**Dataset entries**:
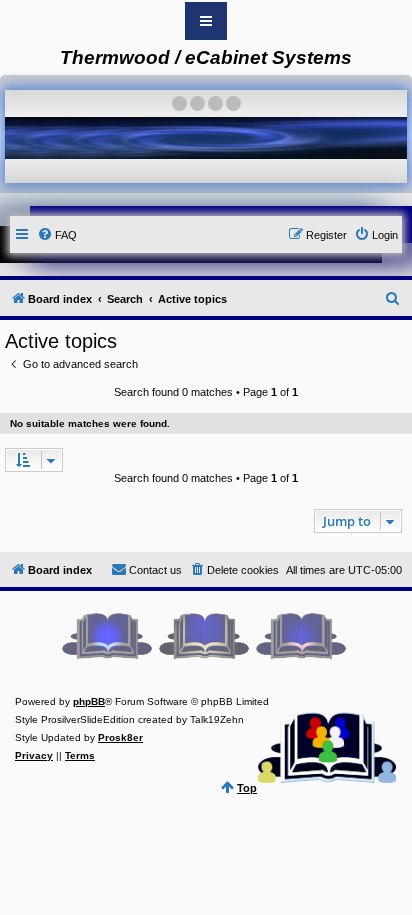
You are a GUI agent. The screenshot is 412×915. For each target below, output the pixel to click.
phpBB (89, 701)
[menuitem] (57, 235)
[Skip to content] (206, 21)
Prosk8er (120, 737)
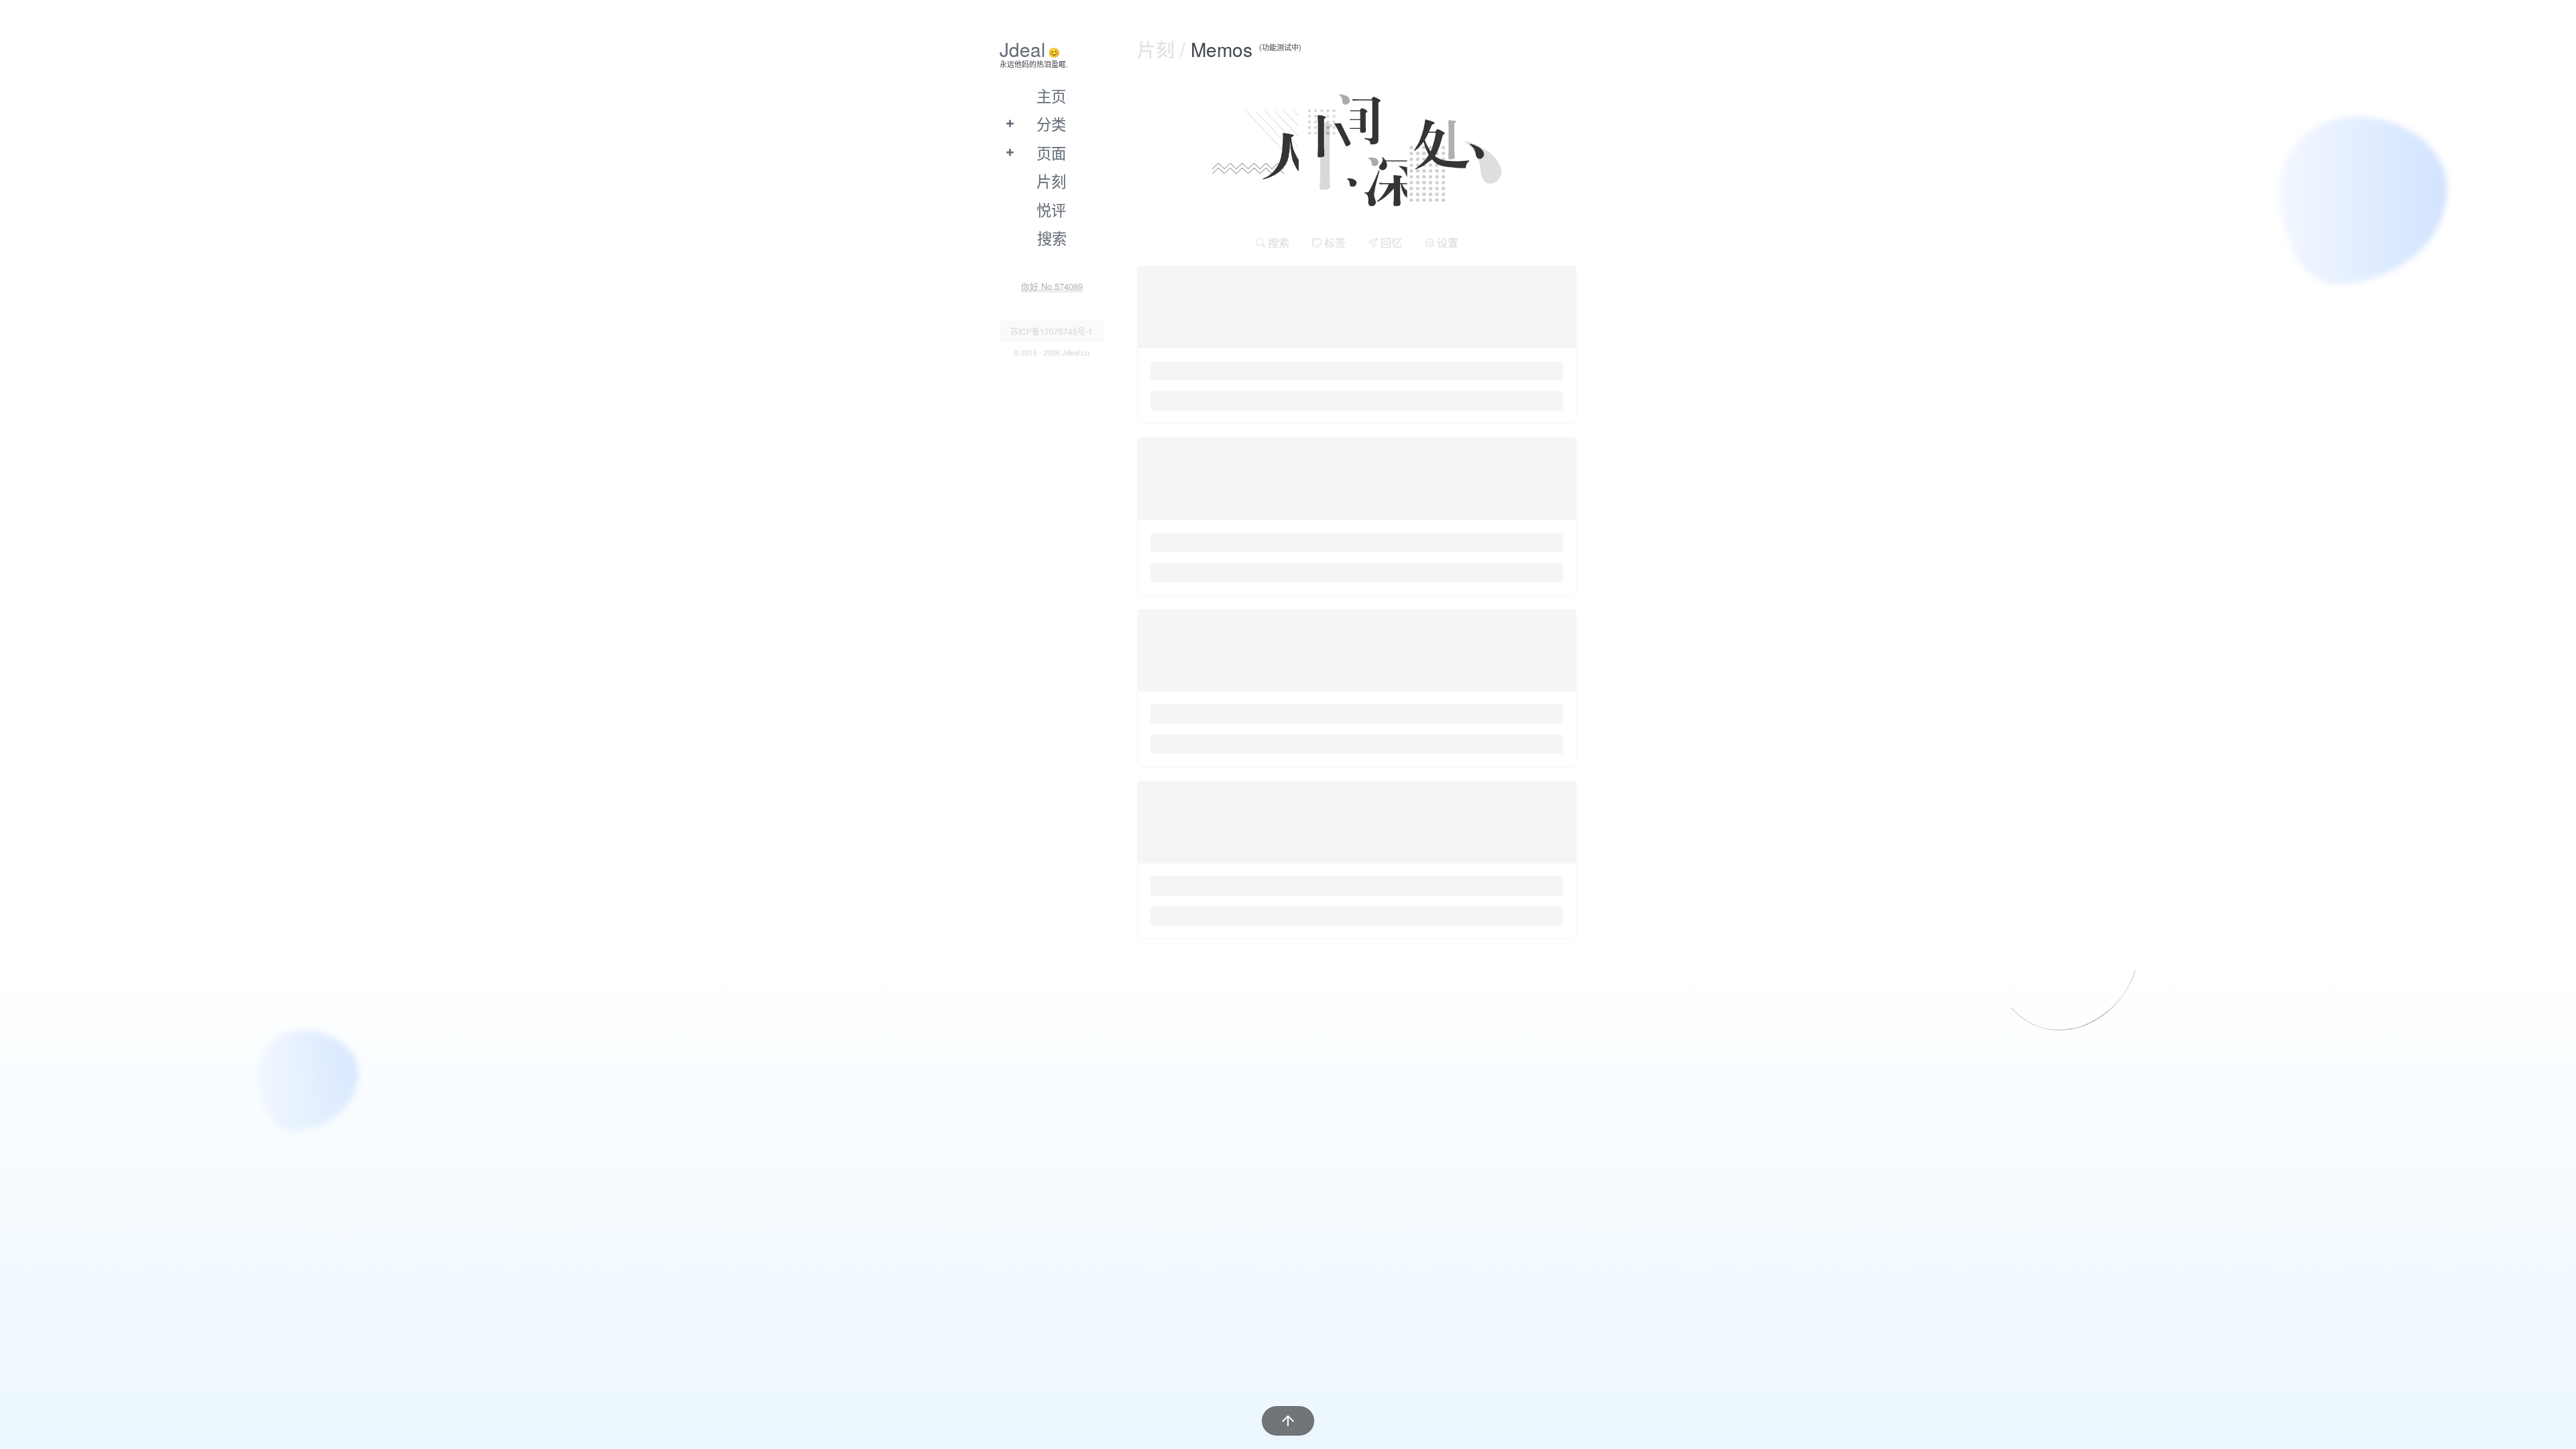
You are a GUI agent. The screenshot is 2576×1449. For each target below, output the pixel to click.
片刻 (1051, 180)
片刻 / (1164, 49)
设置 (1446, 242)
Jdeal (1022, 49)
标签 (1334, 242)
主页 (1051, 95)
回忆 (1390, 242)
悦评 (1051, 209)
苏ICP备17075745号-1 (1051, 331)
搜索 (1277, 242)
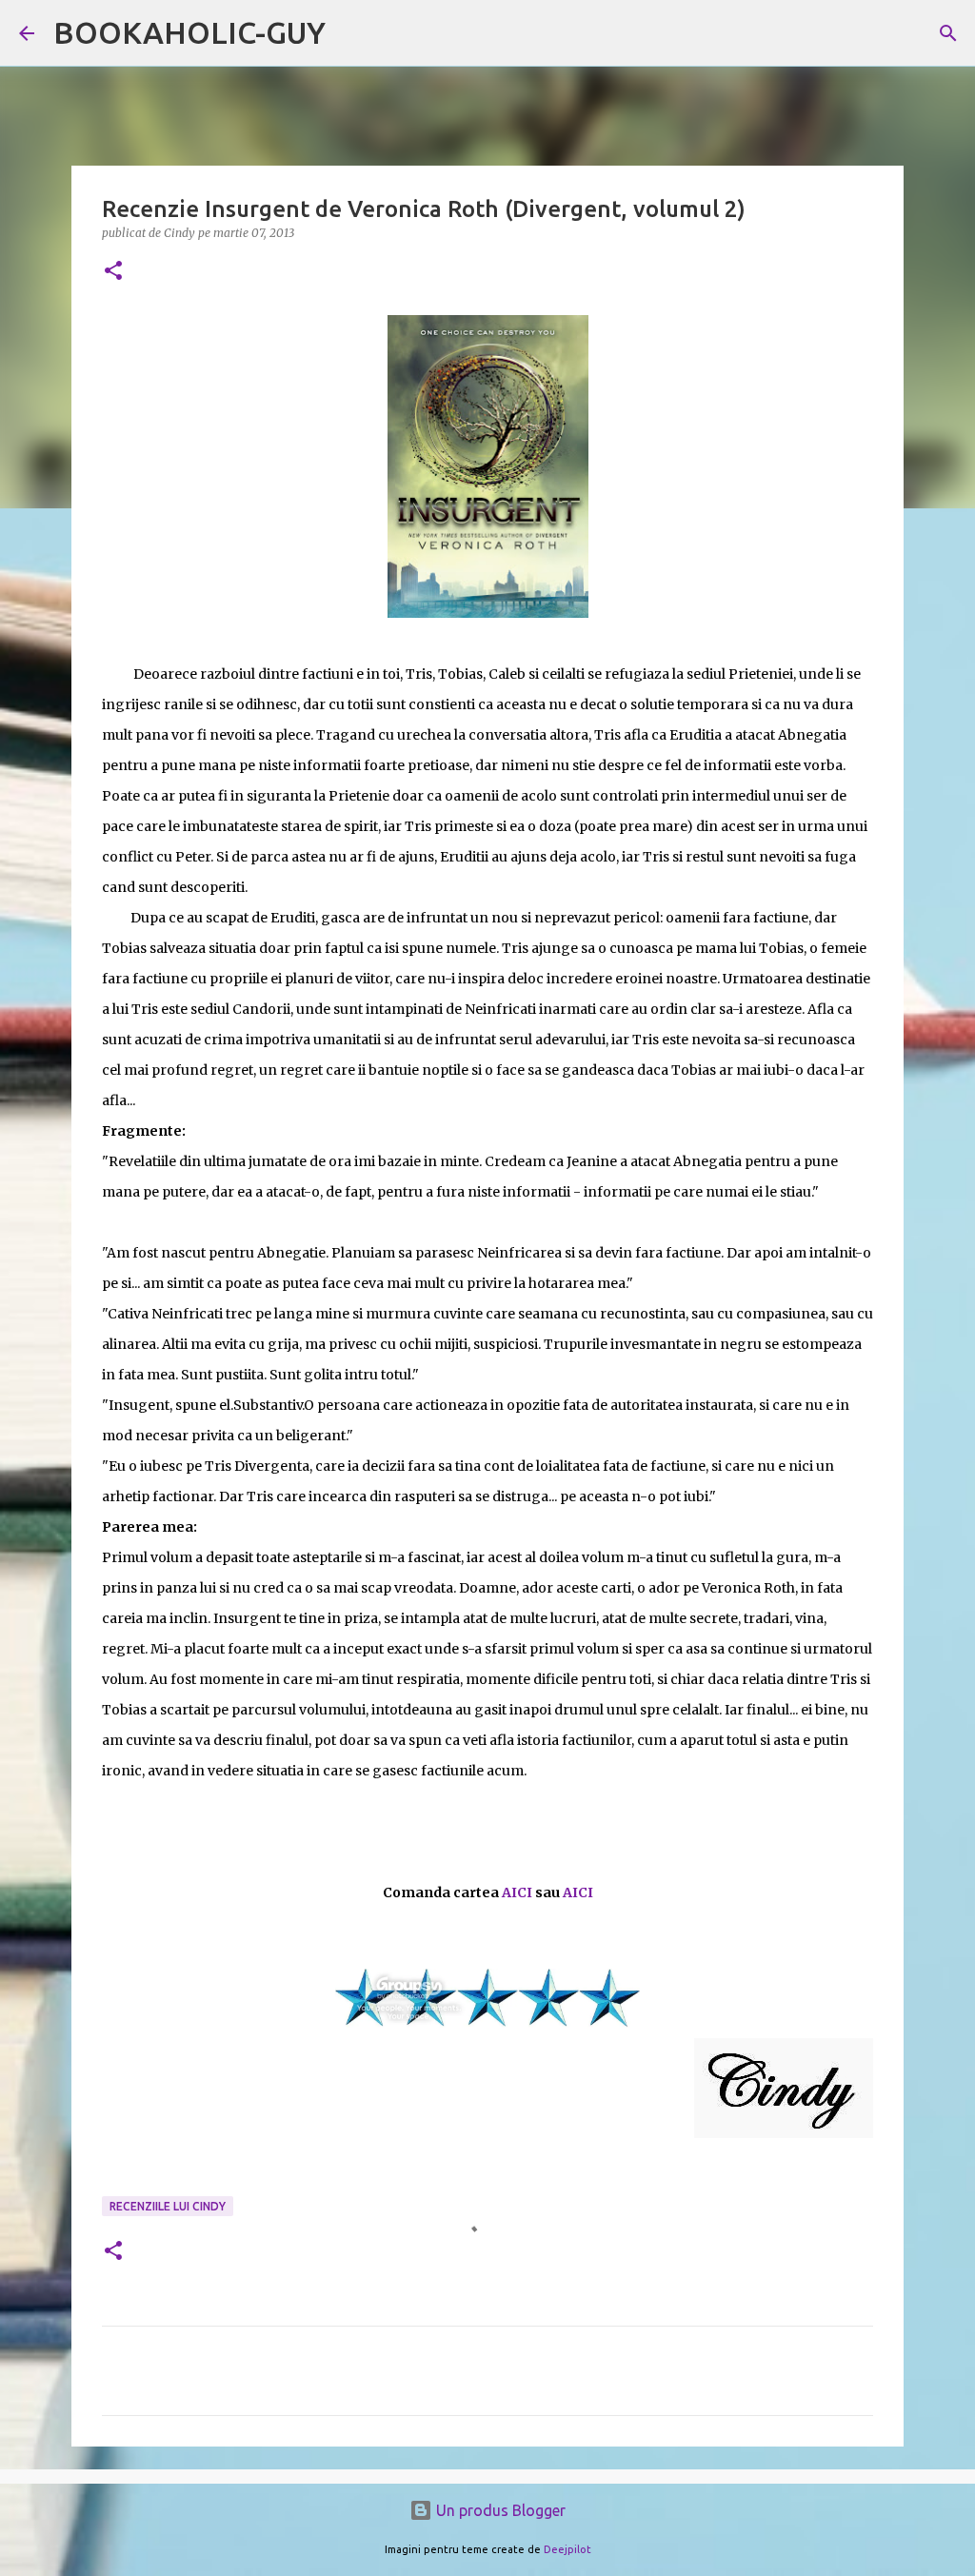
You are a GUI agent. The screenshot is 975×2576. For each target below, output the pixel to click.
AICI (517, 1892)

**Required action**:
Copy each line of the records containing the string "target".

**Output of the task**:
You are a GUI agent. The screenshot is 412×915. For each target below, output the pixel to click.
You are a GUI agent. The screenshot is 2576×1449. For each target below, output the pixel to click.
You are a GUI agent. The screenshot is 975×2576. For each target below, output the pixel to click.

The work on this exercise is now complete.